DATA LISTING.
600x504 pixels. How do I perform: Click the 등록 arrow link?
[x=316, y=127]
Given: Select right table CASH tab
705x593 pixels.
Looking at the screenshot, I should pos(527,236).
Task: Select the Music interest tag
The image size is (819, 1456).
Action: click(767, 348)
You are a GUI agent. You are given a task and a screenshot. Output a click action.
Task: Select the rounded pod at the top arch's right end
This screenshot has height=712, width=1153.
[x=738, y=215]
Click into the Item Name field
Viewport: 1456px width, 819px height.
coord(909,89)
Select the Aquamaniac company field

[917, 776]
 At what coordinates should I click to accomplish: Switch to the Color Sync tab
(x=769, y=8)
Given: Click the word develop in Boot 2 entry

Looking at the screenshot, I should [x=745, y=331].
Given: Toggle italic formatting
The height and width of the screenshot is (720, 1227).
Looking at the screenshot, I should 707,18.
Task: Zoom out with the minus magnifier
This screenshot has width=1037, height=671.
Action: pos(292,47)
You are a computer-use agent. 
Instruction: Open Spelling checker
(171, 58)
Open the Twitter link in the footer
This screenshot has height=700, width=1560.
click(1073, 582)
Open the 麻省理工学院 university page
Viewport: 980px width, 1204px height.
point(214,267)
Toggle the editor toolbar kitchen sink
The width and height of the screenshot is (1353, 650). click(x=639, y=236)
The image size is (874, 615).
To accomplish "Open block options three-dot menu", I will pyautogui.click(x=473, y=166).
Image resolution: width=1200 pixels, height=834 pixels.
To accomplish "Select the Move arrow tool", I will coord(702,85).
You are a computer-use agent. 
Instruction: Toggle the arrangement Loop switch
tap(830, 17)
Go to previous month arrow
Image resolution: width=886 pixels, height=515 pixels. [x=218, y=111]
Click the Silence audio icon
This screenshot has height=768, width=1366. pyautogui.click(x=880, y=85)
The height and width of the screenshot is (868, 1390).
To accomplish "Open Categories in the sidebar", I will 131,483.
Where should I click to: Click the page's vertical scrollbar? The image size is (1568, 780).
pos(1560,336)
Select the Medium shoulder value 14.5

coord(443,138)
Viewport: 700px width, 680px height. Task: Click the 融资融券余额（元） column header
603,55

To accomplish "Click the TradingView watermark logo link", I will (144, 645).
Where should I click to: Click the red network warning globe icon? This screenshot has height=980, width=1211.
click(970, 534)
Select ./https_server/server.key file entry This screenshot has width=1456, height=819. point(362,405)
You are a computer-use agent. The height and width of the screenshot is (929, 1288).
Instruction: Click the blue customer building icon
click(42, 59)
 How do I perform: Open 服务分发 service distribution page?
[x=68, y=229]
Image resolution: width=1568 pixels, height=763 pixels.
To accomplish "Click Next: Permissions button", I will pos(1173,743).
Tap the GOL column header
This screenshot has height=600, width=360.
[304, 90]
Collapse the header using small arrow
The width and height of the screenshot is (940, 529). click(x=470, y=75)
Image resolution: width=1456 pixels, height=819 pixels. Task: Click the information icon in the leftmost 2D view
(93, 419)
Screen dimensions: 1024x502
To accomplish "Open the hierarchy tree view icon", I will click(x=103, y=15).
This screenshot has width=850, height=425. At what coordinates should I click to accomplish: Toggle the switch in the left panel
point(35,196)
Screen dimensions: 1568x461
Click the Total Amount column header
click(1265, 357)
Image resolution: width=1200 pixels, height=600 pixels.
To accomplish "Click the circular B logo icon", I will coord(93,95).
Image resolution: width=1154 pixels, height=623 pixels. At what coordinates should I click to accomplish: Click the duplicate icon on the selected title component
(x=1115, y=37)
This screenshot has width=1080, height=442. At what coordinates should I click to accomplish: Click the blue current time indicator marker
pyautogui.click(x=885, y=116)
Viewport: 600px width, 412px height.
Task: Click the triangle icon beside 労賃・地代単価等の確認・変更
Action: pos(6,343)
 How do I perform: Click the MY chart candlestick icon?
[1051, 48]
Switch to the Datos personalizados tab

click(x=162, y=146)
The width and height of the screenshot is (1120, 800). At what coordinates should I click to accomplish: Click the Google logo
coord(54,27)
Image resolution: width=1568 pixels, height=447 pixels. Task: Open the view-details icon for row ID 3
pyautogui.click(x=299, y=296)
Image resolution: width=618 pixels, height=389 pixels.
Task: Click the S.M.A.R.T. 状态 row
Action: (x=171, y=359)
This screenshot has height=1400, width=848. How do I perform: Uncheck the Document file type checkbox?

TO BE DONE. Reproduce the data verbatim from the line containing "This screenshot has width=850, height=425." through the end of the data.

SOLUTION TO THIS EXERCISE.
This screenshot has width=850, height=425. At what coordinates should I click to accomplish: Toggle the switch in the left panel
point(35,196)
Screen dimensions: 1568x461
Click the Total Amount column header
click(1265, 357)
Image resolution: width=1200 pixels, height=600 pixels.
To accomplish "Click the circular B logo icon", I will coord(93,95).
Image resolution: width=1154 pixels, height=623 pixels. At what coordinates should I click to accomplish: Click the duplicate icon on the selected title component
(x=1115, y=37)
This screenshot has width=1080, height=442. At what coordinates should I click to accomplish: Click the blue current time indicator marker
pyautogui.click(x=885, y=116)
Viewport: 600px width, 412px height.
Task: Click the triangle icon beside 労賃・地代単価等の確認・変更
Action: pos(6,343)
 How do I perform: Click the MY chart candlestick icon?
[1051, 48]
Switch to the Datos personalizados tab

click(x=162, y=146)
The width and height of the screenshot is (1120, 800). At what coordinates should I click to accomplish: Click the Google logo
coord(54,27)
Image resolution: width=1568 pixels, height=447 pixels. Task: Open the view-details icon for row ID 3
pyautogui.click(x=299, y=296)
Image resolution: width=618 pixels, height=389 pixels.
Task: Click the S.M.A.R.T. 状态 row
Action: (x=171, y=359)
This screenshot has height=1400, width=848. How do I perform: Uncheck the Document file type checkbox?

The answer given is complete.